There are also examples where the minimal Martin boundary is a proper set and is closed when the random walk is not symmetric. I don't know if you can find any such example with a symmetric one.

In a slightly different context, Hueber and Müller showed that the Martin boundary for a continuous random walk on the Heisenberg group $H^3(\mathbb{R})$, the Martin boundary is a disc, while the minimal Martin boundary is a circle (see "asymptotics for some Green kernels onthe Heisenberg group and the Martin boundary”. In:Mathematische Annalen283 (1989), pp. 97–119.)

Actually, if $\Gamma$ is a nilpotent group with some nice condition of generation (for instance finitely generated), positive harmonic functions are constant on the cosets of the commutator subgroup. That was proved by Margulis (see "positive harmonic functions on nilpotent groups”. In:Dok-lady Akademii nauk SSSR166 (1966). In Russian.
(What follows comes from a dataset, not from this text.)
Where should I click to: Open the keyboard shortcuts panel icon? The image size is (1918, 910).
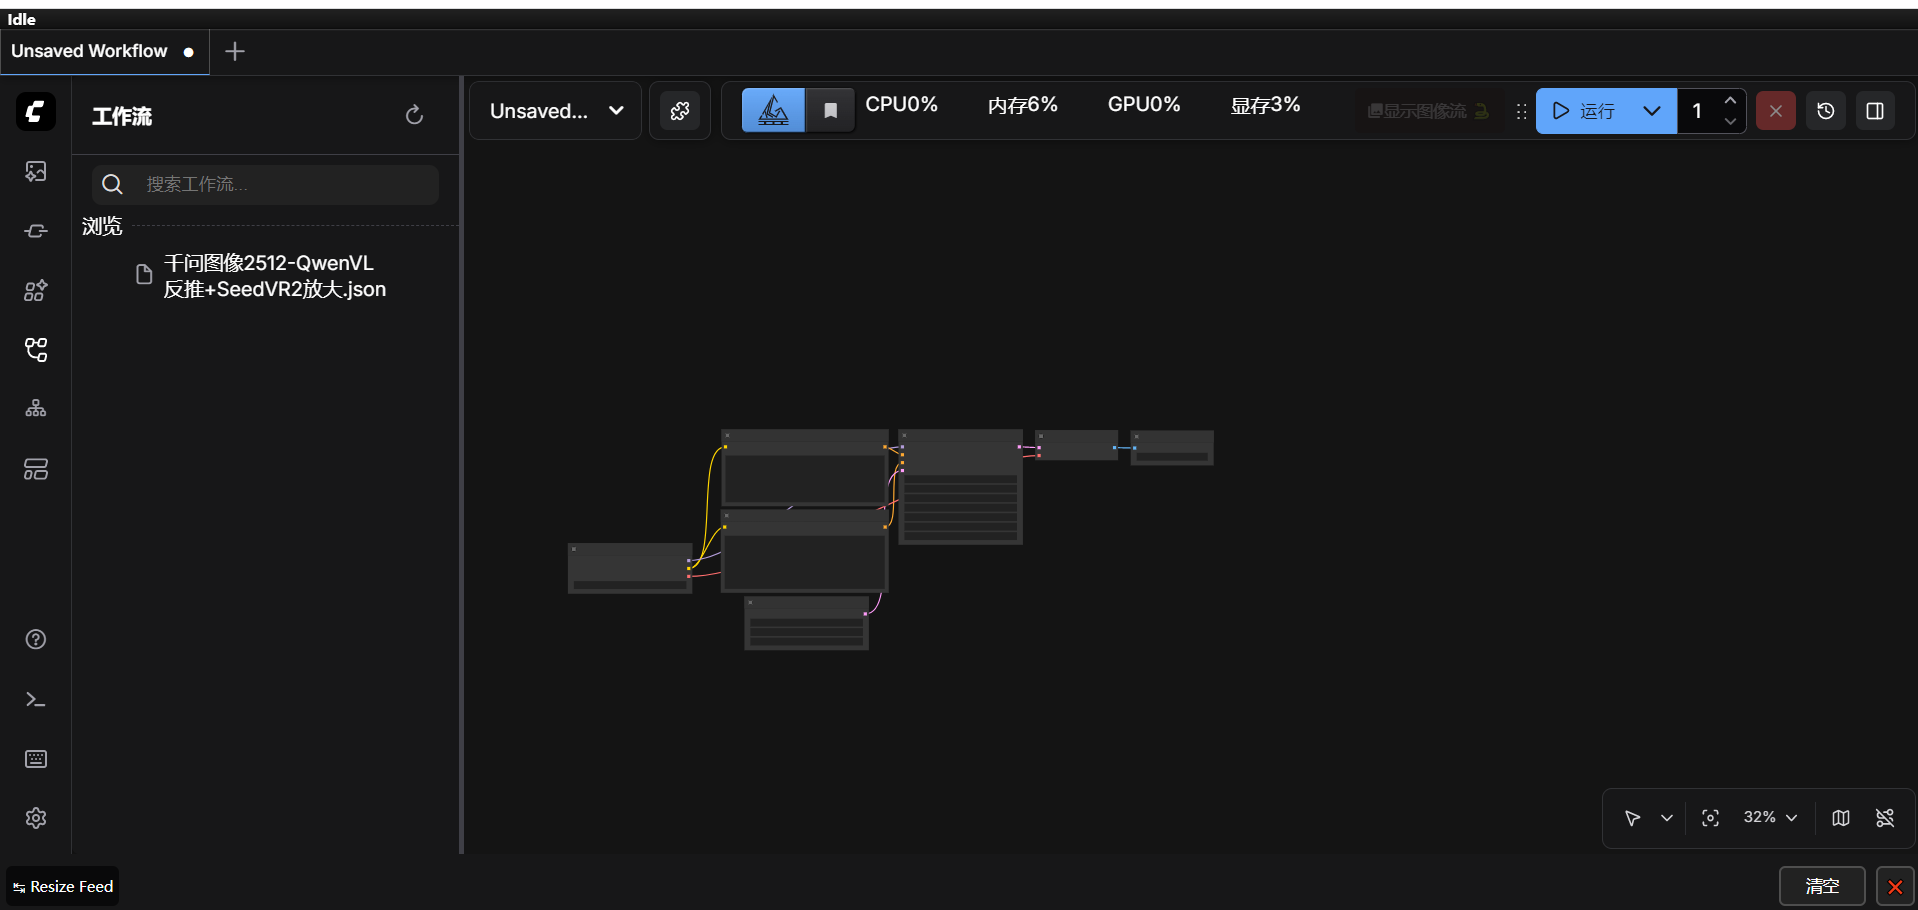tap(35, 759)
English translation SovietMathematics Doklady, 7, 1966, 241-244, pp. 1054–1057.)

Thus, a positive harmonic function $f$ defines a positive harmonic function on the abelian group $\Gamma/[\Gamma,\Gamma]$. You can easily show that minimal harmonic functions on $\Gamma$ define minimal harmonic functions on the abelianized group, so that the minimal Martin boundary reduce to the minimal Martin boundary of an abelian group.

Now, if the random walk is non-centered on an abelian group, its minimal boundary is a sphere, so it is compact. This gives other examples taking nilpotent groups with a non-minimal Martin boundary (as the Heisenberg group, according to Hueber and Müller).
Though, to my knowledge, few is known in general for nilpotent groups.